Even when we experience the joy of success we will often focus on the failures. We will say something like, “I give that person every opportunity to better themselves and they blew it.” I would take the failures to heart like I did something wrong. I didn’t understand that sometimes people are not ready. Sometimes the challenges they are experiencing in life get in the way of them grabbing hold of the opportunities that are before them. I have met people like that. I have even given up on people in my life, not realizing that those were the people that needed my help the most. I was once one of those people who was presented with every opportunity, and I choose to live life in the fast lane and eventually I crashed but the difference was I had a mentor that came to me and said, “Charles are you ready now?”

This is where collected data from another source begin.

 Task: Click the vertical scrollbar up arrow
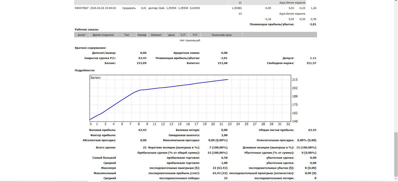point(396,2)
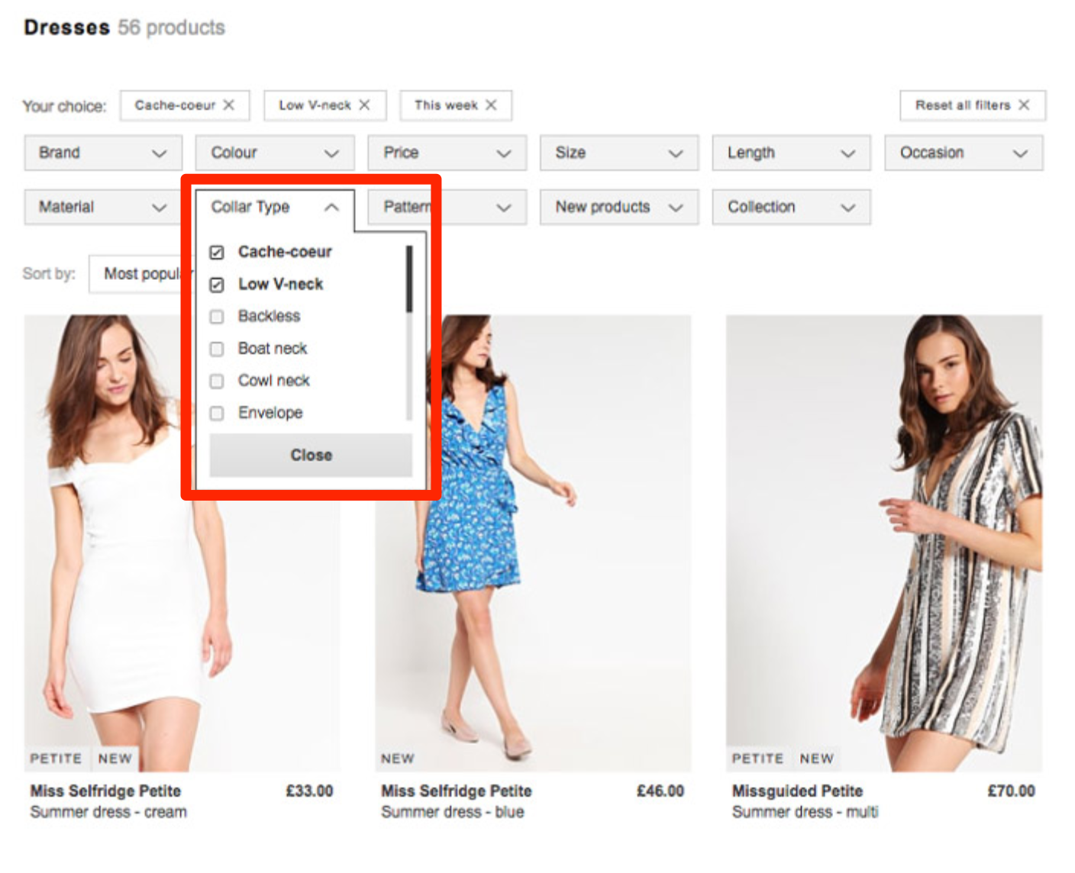Collapse Collar Type using its chevron icon
Screen dimensions: 1075x873
tap(331, 207)
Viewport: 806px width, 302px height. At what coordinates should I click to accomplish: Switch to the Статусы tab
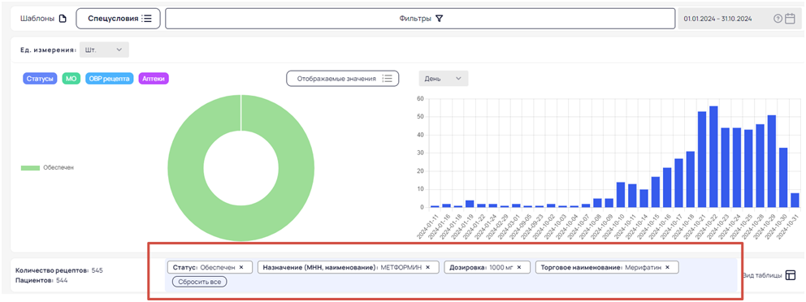pyautogui.click(x=40, y=79)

I had a mentor when I first moved to the Berkshires. He was someone I met when I use to workout at one of the local gyms back in1990. I will be honest; I was a very selfish person back then. You cannot be self-absorbed and expect to be a good father or husband. This gentleman was older, and he was in a thirty-year marriage and had raised two children. He used to spot me when I was lifting heavy weights. He would always strike up a conversation with me about what I was doing with my life. I told him I was going to be a nurse. He would tell me how important it was that I be a good father and husband. He said he could see that the life I was living took away from my goals and dreams. He was very blunt with me, saying that I would lose everything if I didn’t change the way I was living. He even offered to help me pay for school. I took his money, but I didn’t use it for school. Guess what happened? He was right, I lost everything including his friendship.
1991 was a difficult year for me. The details for this post are not important but I had to dig myself out of a deep hole. When I began my climb, he was there to help me out. He didn’t say, “I told you so.” He said, “Are you ready now to change your life?” He supported me through school but not with money. He told me I had to work for what I wanted so that it had value for me. But he was there every time I wanted to give up. He was one of the reasons I made it through college.

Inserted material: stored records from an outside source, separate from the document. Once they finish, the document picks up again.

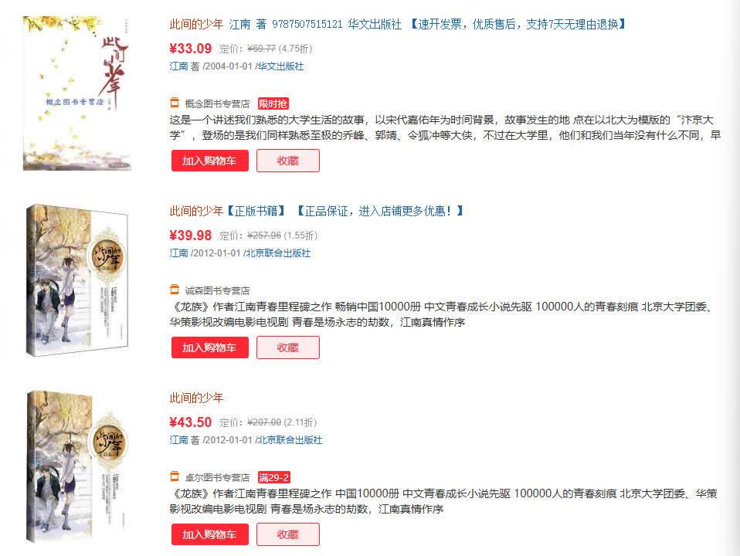Click the 满29-2 discount tag
This screenshot has height=556, width=740.
click(x=273, y=477)
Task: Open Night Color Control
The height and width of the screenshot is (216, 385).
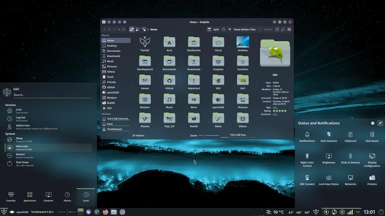Action: point(307,160)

I honor him by trying to be the kind of person he was. He was the definition of tough love, but he was also the personification of hope and dignity. I hope that I have “paid it forward” what he has given to me. He passed in 2006 from the complications of Parkinson’s disease, but he lives on in the good things I do. Thank you, Mr. H, for believing in me and changing so many lives even though you are no longer with us.
Dignity changing lives one person at a time.